そして、六陣営のサーヴァント達が揃った時、いよいよ、バーサーカーの全てを知った上で、この会談に於ける結論が出されようとしていた。
―――とりあえず、やってきたバーサーカーをスルーし、いつもの軽いノリで提案するアーチャー。
―――やれやれだぜと言った様子でぼやきながら、為すべきことを為さんとするアサシン。
―――バーサーカーの記憶を知ったうえで、自分たちが何をすべきかを知り、覇気を込めるライダー。
―――もはや、マスター達に自分たちを止めるすべはないと釘を刺し、マリィの敵討ちをせんとするキャスター。
―――ここにいる全員の意思を一つにと掲げるように声を合わせんとするランサーと銀時。
それぞれのサーヴァント達は、決意を新たに自らの導き出した答えを、セイバーの掛け声の後に続く様に、はっきりとこう言った。

『「「「―――この救いがたい極大の下種を討ち滅ぼす!!」」」』

―――セイバー、アサシン、キャスター、ランサーは、一人の少女の命を奪わんとする、極大の下種であるバーサーカーの討伐を!!

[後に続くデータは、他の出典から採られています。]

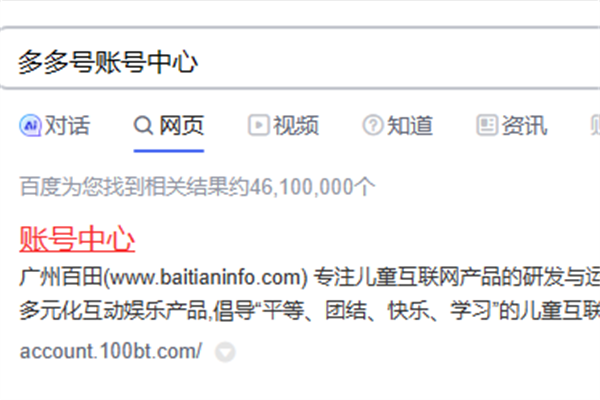Open the 视频 results tab
Viewport: 600px width, 400px height.
point(295,125)
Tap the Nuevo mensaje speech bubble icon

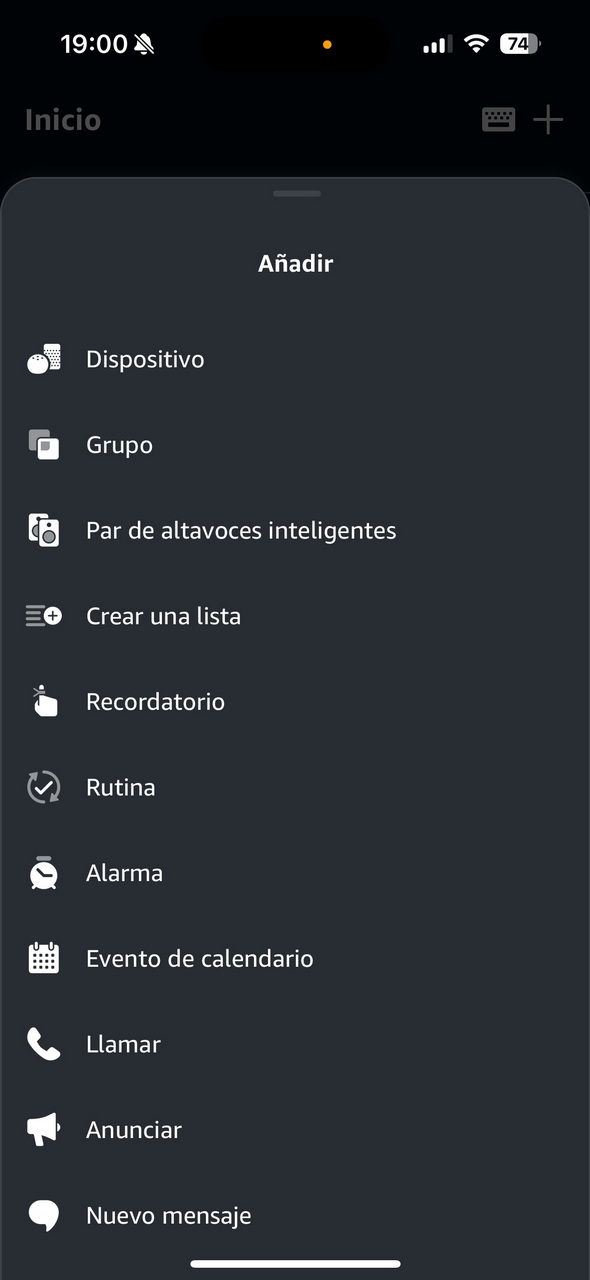44,1215
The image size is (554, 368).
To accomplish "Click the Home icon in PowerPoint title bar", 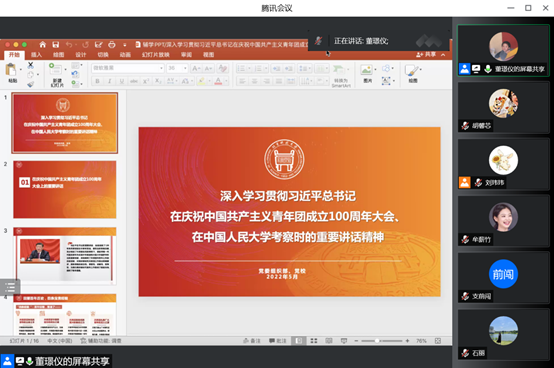I will tap(42, 44).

「「「―――バーサーカーの願いを叶えてやる!!」」」

―――銀時、アーチャー、ライダーは、バーサーカーの全てを知ったうえで、バーサーカーの願望を成就させてやる事を!!

「「「「「―――」」」」」

これには、六陣営会談の場、誰もが何も言えずに、動きを止めていた。
やっちまったと頭を抱えるウィバーを除いたマスター達も、精神を病んだ時臣を介抱していた正純らも、事態を見守っていた近藤らも、いよいよかと決意を固めていた蓮達も、誰もが何も言えずに固まった。

「何だ…結局、塵同士で潰し合ってくれるのか…」
「…?」

しかし、本当に訳が分からぬ塵だなと思うバーサーカーと、この人達はいったい何がしたいのだろうと思う桜が首を傾げた瞬間―――

「「「「「えぇええええええ―――!?」」」」」

―――ヴェヴェルスブルク城全体に響き渡るほどの疑問視の叫びが挙がった。
そして、セイバーは皆の気持ちを代弁するように、銀時らにむかって、非難混じりの大きな声で叫んだ。